4

Note - I have referred answer, but although the data is un-nested but I could not convert data into csv file format.

I want to flatten the data of different data types by using explode functionality. The dataset contains arrays and structure. I want to explode the data so that I can further convert it into CSV file format.

Introduction

R code is written by using Sparklyr package to create database schema. [Reproducible code and database is given]

Existing Result

root
|-- contributors : string
|-- created_at : string
|-- entities (struct)
|     |-- hashtags (array) : [string]
|     |-- media (array)
|     |     |-- additional_media_info (struct)
|     |     |       |-- description : string
|     |     |       |-- embeddable : boolean
|     |     |       |-- monetizable : bollean
|     |     |-- diplay_url : string
|     |     |-- id : long
|     |     |-- id_str : string
|     |-- urls (array)     
|-- extended_entities (struct)
|-- retweeted_status (struct)
|-- user (struct)

I want to flatten this structure as below,

Expected Result

root
|-- contributors : string
|-- created_at : string
|-- entities (struct)
|-- entities.hashtags (array) : [string]
|-- entities.media (array)
|-- entities.media.additional_media_info (struct)
|-- entities.media.additional_media_info.description : string
|-- entities.media.additional_media_info.embeddable : boolean
|-- entities.media.additional_media_info.monetizable : bollean
|-- entities.media.diplay_url : string
|-- entities.media.id : long
|-- entities.media.id_str : string
|-- entities.urls (array)     
|-- extended_entities (struct)
|-- retweeted_status (struct)
|-- user (struct)

Database Navigate to: Data-0.5 MB . Then copy the numbered items to a text file named "example". Save to a directory named "../example.json/" created in your working directory.

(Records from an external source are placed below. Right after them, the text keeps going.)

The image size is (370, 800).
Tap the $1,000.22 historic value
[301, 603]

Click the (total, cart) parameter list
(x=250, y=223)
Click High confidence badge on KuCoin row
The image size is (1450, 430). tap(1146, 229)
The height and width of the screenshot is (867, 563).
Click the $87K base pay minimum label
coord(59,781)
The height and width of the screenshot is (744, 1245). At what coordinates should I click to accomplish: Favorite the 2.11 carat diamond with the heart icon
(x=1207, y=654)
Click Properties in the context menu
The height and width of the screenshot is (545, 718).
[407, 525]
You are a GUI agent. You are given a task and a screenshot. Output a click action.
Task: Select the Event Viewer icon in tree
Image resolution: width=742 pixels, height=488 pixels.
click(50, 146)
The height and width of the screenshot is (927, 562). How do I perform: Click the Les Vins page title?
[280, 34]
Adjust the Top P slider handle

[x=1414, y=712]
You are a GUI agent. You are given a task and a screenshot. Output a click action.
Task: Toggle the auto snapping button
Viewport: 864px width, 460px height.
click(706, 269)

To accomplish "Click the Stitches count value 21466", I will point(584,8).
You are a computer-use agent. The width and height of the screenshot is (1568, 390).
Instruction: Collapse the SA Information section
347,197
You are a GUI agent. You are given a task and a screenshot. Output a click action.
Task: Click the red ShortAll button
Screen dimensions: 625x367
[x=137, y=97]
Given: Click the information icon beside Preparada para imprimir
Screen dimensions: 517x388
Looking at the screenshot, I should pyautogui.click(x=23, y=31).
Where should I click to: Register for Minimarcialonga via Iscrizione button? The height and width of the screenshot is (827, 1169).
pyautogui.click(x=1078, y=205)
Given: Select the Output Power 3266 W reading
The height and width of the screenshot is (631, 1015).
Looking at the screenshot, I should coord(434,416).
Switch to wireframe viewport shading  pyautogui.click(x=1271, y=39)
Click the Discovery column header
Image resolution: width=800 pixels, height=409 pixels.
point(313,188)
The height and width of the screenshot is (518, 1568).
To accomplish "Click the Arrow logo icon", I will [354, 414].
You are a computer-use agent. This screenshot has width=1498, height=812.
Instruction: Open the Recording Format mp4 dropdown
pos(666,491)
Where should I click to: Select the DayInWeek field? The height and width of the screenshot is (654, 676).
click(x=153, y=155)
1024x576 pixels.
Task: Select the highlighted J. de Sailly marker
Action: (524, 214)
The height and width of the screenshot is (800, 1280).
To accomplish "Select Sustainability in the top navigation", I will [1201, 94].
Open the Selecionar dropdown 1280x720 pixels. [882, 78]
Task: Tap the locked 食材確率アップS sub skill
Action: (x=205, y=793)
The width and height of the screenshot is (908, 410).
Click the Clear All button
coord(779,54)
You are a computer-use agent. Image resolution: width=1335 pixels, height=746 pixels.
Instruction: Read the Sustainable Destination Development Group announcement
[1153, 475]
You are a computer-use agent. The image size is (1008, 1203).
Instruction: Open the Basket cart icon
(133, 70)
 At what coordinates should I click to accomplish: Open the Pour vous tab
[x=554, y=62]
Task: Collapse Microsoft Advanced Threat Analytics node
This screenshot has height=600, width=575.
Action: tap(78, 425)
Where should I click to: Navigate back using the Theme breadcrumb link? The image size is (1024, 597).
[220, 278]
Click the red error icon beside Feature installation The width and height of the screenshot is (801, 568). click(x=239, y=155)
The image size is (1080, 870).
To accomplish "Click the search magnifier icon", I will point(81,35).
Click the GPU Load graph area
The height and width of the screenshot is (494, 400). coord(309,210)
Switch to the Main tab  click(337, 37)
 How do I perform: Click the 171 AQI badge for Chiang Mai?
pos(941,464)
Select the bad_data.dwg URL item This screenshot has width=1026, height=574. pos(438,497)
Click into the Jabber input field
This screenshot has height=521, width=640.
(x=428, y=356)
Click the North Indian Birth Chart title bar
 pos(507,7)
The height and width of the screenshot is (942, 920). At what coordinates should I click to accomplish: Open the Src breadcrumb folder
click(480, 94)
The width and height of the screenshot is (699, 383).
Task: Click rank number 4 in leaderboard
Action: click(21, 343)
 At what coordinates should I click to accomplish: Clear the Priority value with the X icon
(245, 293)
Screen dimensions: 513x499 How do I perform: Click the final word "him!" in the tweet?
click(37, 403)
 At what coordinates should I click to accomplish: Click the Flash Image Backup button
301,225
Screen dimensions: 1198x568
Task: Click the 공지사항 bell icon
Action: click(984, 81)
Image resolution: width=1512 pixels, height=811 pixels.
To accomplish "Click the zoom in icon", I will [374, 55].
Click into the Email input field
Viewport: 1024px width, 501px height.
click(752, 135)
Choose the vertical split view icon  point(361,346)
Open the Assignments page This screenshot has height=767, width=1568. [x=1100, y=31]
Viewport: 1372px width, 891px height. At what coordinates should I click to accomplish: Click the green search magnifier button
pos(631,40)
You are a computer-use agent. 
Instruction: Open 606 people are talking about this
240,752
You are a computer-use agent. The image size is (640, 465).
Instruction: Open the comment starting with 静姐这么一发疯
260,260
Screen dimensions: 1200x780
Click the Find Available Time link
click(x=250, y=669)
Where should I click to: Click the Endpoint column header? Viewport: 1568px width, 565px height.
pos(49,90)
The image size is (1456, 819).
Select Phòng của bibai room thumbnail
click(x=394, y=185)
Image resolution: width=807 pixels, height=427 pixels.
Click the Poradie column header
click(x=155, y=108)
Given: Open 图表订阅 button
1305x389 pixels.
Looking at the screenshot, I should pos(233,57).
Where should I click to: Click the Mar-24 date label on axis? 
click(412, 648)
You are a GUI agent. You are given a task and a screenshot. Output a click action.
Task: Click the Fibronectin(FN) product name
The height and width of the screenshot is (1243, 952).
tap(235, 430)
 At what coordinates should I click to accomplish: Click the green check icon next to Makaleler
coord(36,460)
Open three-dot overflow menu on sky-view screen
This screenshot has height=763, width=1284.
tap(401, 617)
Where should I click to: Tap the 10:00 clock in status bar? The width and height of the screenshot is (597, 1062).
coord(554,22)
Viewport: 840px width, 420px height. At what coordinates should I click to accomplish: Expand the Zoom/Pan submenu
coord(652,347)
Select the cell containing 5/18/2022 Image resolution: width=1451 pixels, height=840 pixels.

The R code is written to reproduce the example as below,

Exiting Code

library(sparklyr)
library(dplyr)
library(devtools)
  devtools::install_github("mitre/sparklyr.nested")
# If Spark is not installed, then also need:
# spark_install(version = "2.2.0")
library(sparklyr.nested)
library(testthat)
library(jsonlite)

Sys.setenv(SPARK_HOME="/usr/lib/spark")    
conf <- spark_config()
conf$'sparklyr.shell.executor-memory' <- "20g"
conf$'sparklyr.shell.driver-memory' <- "20g"
conf$spark.executor.cores <- 16
conf$spark.executor.memory <- "20G"
conf$spark.yarn.am.cores  <- 16
conf$spark.yarn.am.memory <- "20G"
conf$spark.executor.instances <- 8
conf$spark.dynamicAllocation.enabled <- "false"
conf$maximizeResourceAllocation <- "true"
conf$spark.default.parallelism <- 32
sc <- spark_connect(master = "local", config = conf, version = '2.2.0') # Connection             
 sample_tbl <- spark_read_json(sc,name="example",path="example.json", header = TRUE, memory = FALSE, overwrite = TRUE) 
 sdf_schema_viewer(sample_tbl) # to create db schema

I want to flatten the data of different data types by using explode functionality. Please don't use another package because my 1 billion data is not readable by using other than Sparklyr package. Sparklyr package only read this huge data within few minutes.

Goal - Further I want this exploded data to convert into proper csv file format.

Shree
  • 203
  • 3
  • 22

1 Answers1

3

In short you two requirements:

  • Expected schema.
  • I want this un-nested data to convert into proper csv file format.

Are not compatible. CSV reader cannot handle complex types including arrays, for which clearly ask in this and the previous questions.

To fully satisfy the second requirement you'll have to use one of the following

  • Serialize array and structs, for example using JSON
  • Fully explode dataset, including top level array fields, to achieve tidy format.This will however significantly increase the amount of data as for each record you'll get length(hashtags) * length(media) * length(urls) rows.